Ryme Vare Vineyard Ribolla Gialla 2014
The 2014 Ribolla was all destemmed and fermented on the skins with a maceration that lasted 4 months. The wine was then pressed to barrel and aged for an additional 18 months. It was aged in bottle a year before release.
Ryan and Megan started Ryme Cellars in 2007 with one ton of Aglianico. Excited by the intensity and complexity of this wine, they embarked on producing intriguing wines of varieties that they personally enjoy. To date they make two Vermentinos, Ribolla Gialla, Cabernet Sauvignon, Cabernet Franc and Aglianico under Ryme. In 2011, Ryan and Megan wanted to expand their production to include some great Sonoma County vineyards that produce the type of Pinot Noir and Chardonnay that they love to drink. For this task, they created a new label called Verse Wines, as a compliment to the more esoteric Ryme portfolio. With Ryme & Verse, Ryan and Megan aspire to make honest and expressive wines that exhibit the characteristics of the variety and place from which it came.

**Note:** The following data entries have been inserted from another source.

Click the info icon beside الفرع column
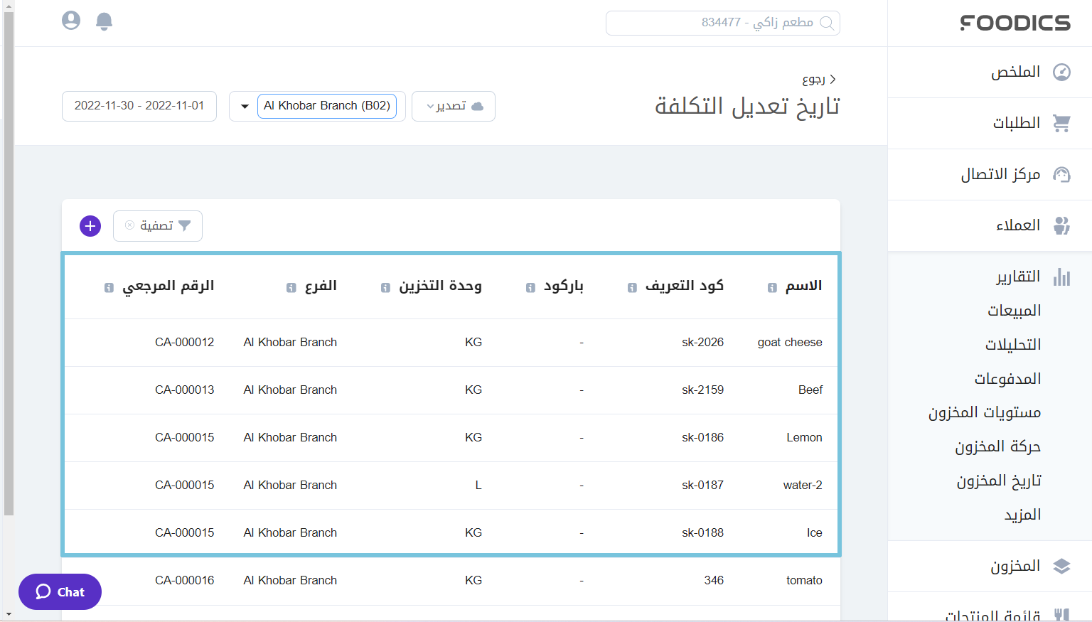 [291, 288]
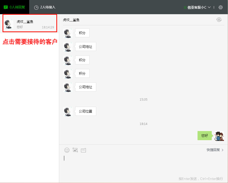228x183 pixels.
Task: Click the customer avatar in conversation list
Action: pyautogui.click(x=9, y=24)
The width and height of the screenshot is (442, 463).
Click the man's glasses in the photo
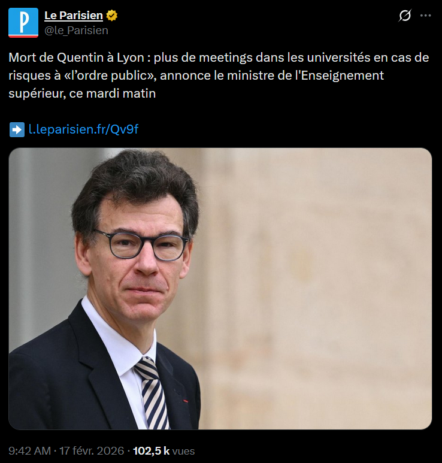point(142,245)
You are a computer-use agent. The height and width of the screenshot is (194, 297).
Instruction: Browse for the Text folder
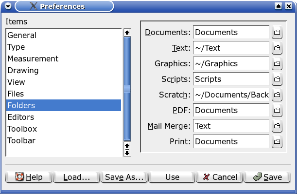click(x=277, y=48)
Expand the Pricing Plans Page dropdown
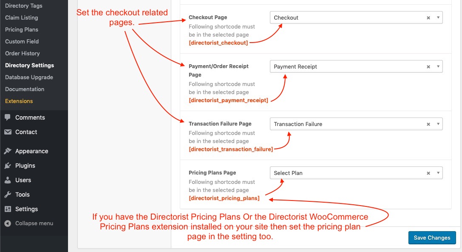 pos(438,173)
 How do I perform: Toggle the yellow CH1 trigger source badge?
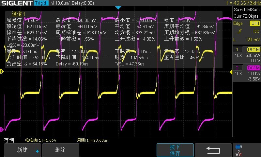pyautogui.click(x=254, y=24)
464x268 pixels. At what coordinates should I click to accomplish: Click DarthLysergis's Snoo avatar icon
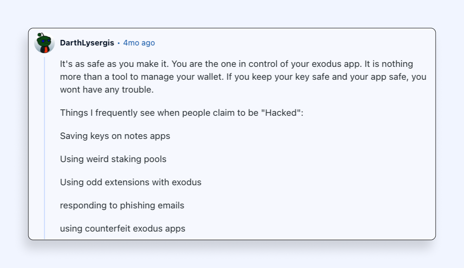[x=44, y=43]
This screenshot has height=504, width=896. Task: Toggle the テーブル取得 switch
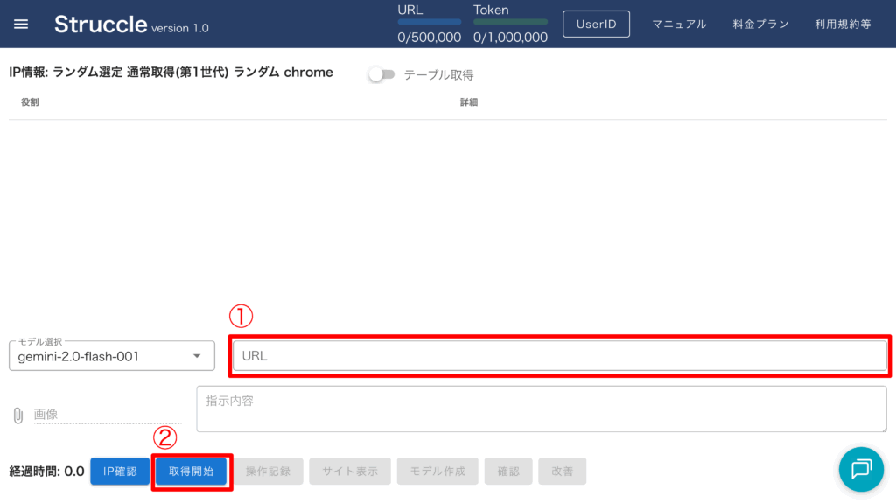tap(381, 75)
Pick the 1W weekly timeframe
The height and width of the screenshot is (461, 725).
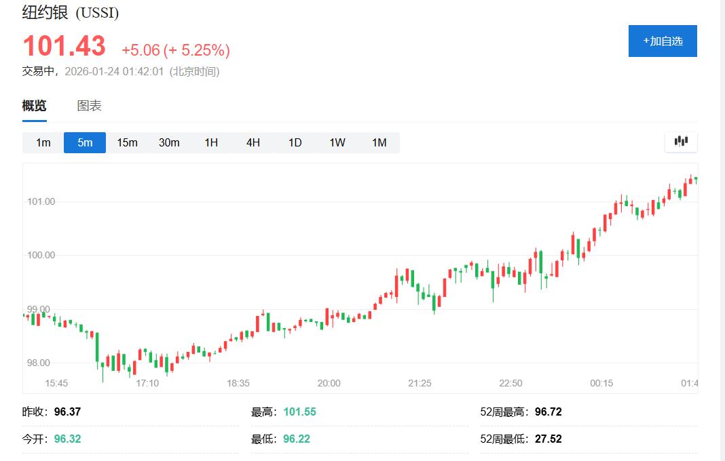[337, 142]
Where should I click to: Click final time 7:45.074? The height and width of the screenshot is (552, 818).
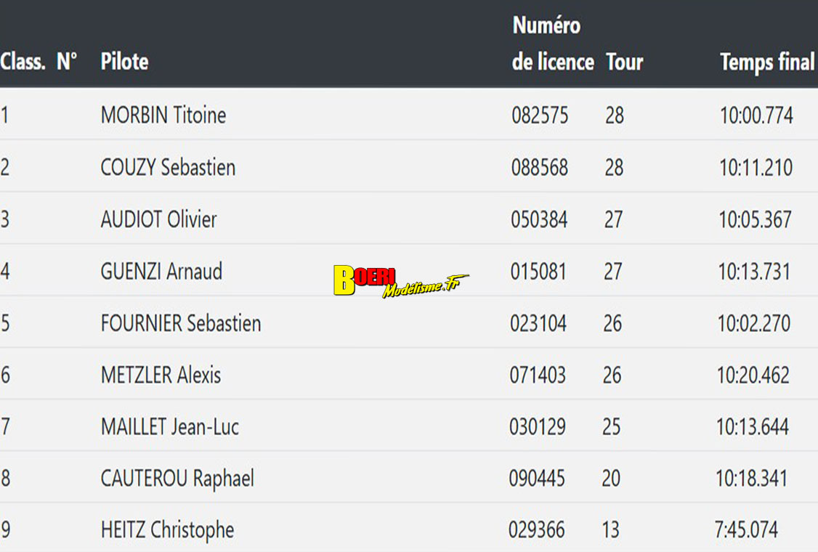746,530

As one of Napa’s coolest sub-appellations, the area begs for diversity among its vineyards. Merlot and Chardonnay firmly compete with Cabernet Sauvignon for a place here. Some of Napa’s best Zinfandels also come from the Oak Knoll District.
Situated far in Napa’s southern end, Oak Knoll receives a strong cooling influence from both the San Pablo Bay and the Pacific Coast’s evening fog and breezes. Summer days are warm but on average ten degrees cooler than in St. Helena farther north up the valley; summer nights are chilly. A long growing season promotes for leisurely ripening of grape berries, resulting in an impressive balance of sugars, phenols and acidity.

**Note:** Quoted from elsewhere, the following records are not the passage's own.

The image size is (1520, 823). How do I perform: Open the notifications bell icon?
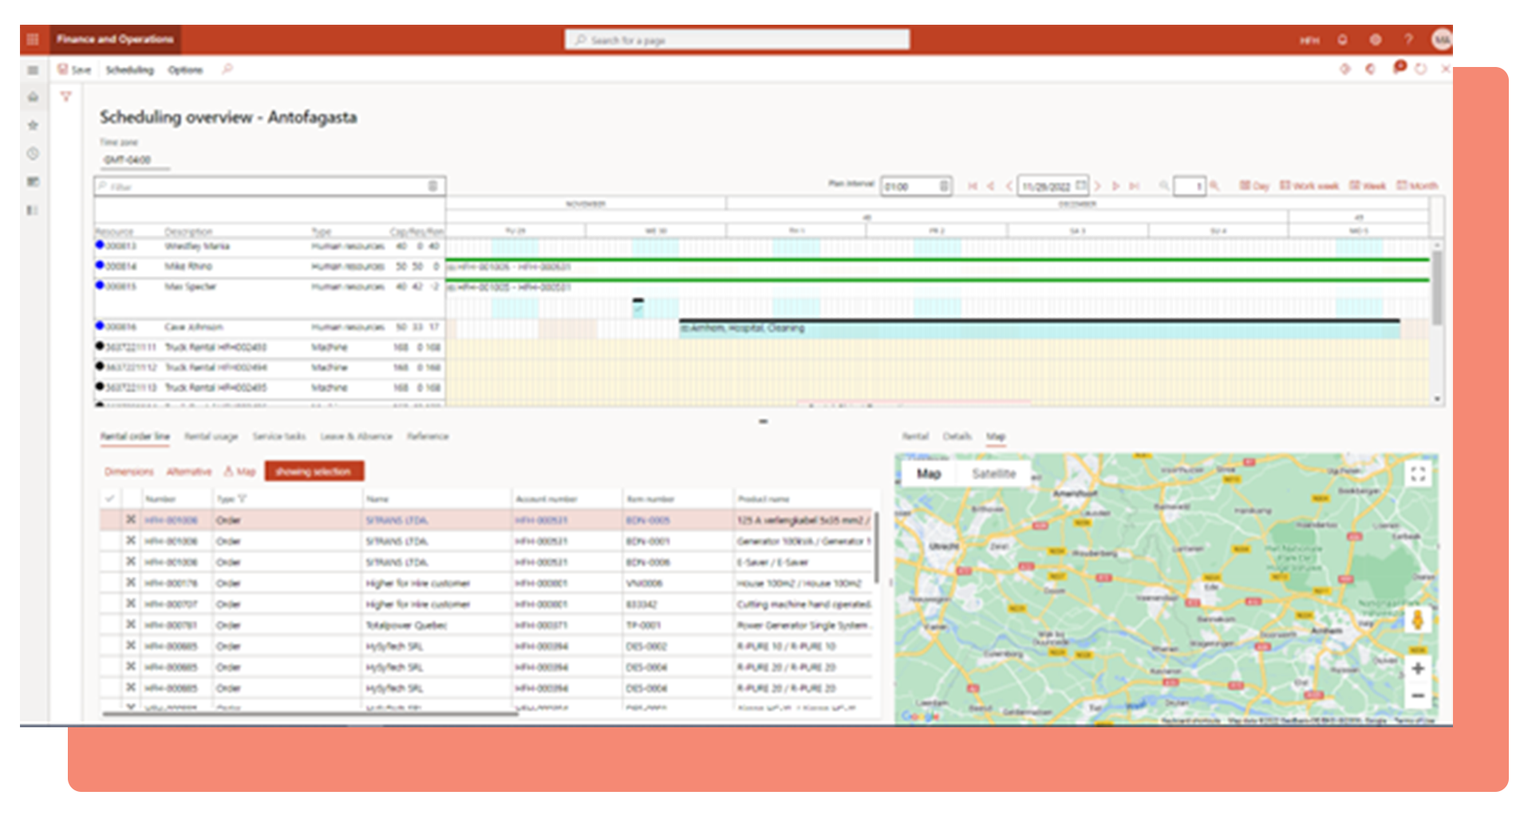pos(1343,40)
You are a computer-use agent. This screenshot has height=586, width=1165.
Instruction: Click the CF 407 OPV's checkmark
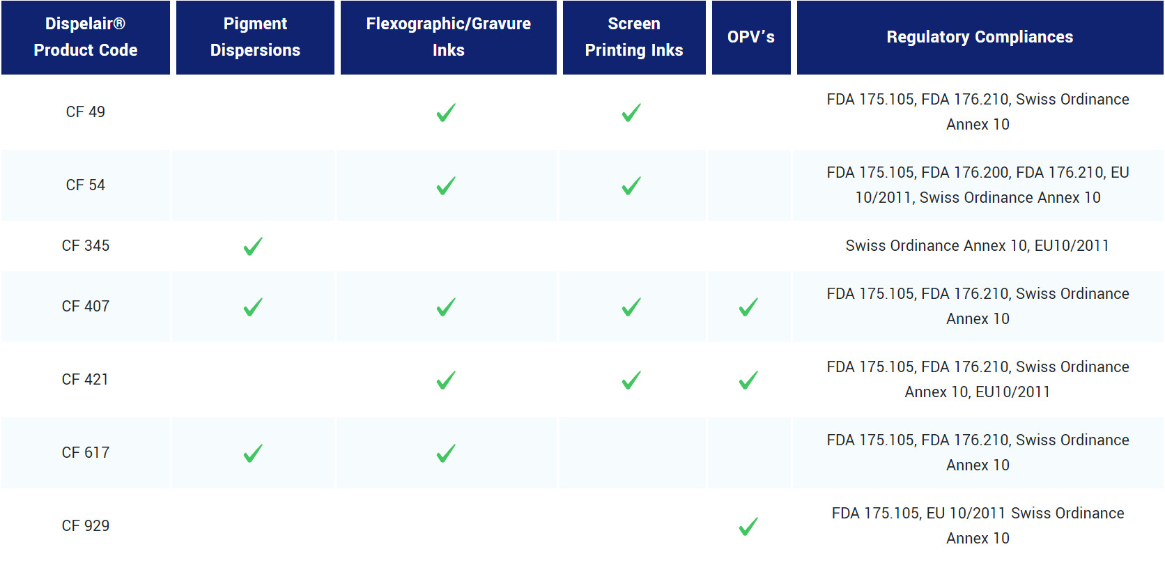748,307
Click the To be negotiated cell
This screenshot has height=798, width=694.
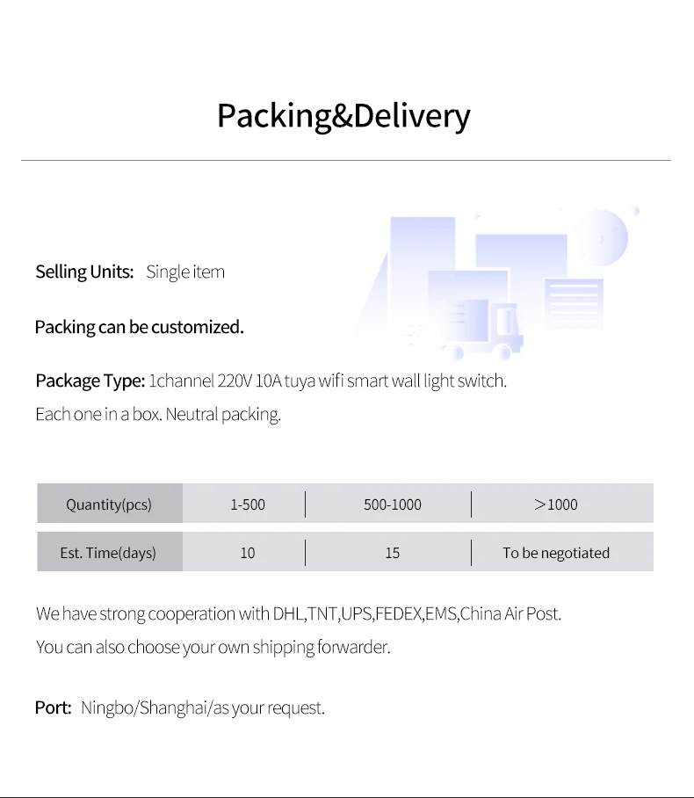pyautogui.click(x=556, y=553)
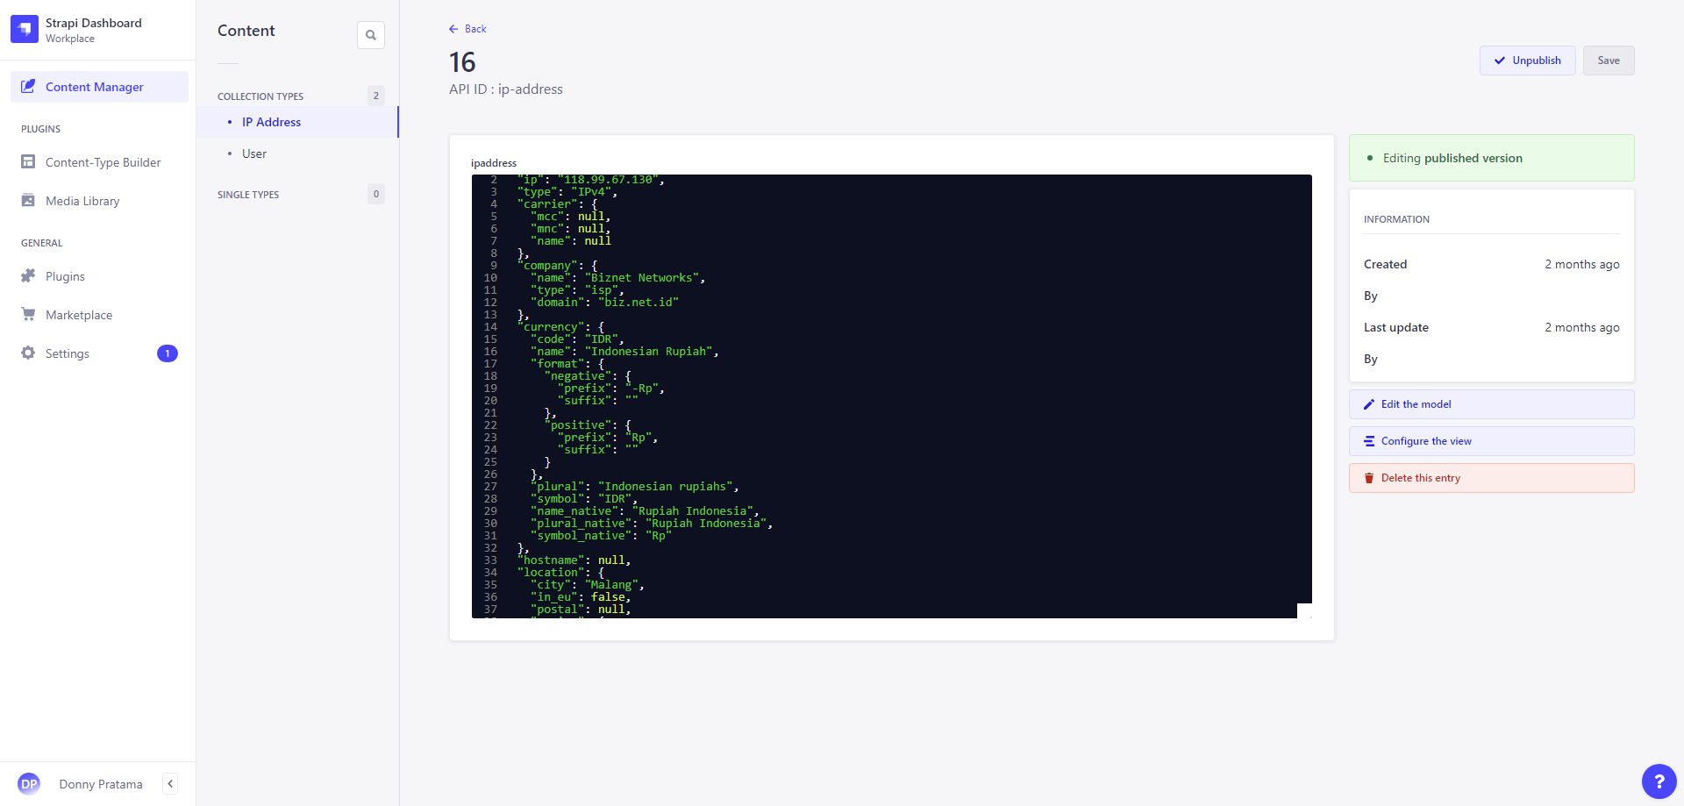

Notable producers include Trefethen, one of the appellation’s oldest wineries, Robert Biale, legendary Zinfandel producer and Lewis Cellars, a family-run, hands-on establishment.

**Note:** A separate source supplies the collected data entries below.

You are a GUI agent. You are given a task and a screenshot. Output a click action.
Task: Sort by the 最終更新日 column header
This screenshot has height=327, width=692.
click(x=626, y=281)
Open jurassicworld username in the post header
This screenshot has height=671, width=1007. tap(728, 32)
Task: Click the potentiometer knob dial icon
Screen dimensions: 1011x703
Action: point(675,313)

The exact origins of Ribolla Gialla remain unclear, though it most likely came to Friuli before the 1200s by way of Slovenia, where it goes by the moniker, Rebula. Blanketing vineyard hillsides along the Italian-Slovenian border, unconcerned about which side it is on, this pink-skinned variety creates a range of styles from the crisp, dry, still or sparkling whites to the charmingly ephemeral, skin-contact orange wines. Somm Secret—If you’re into orange wines, go visit Collio’s Oslavia and Slovenia’s Goriska Brda regions. They are so close you’ll hardly know you’ve gone from one to the other.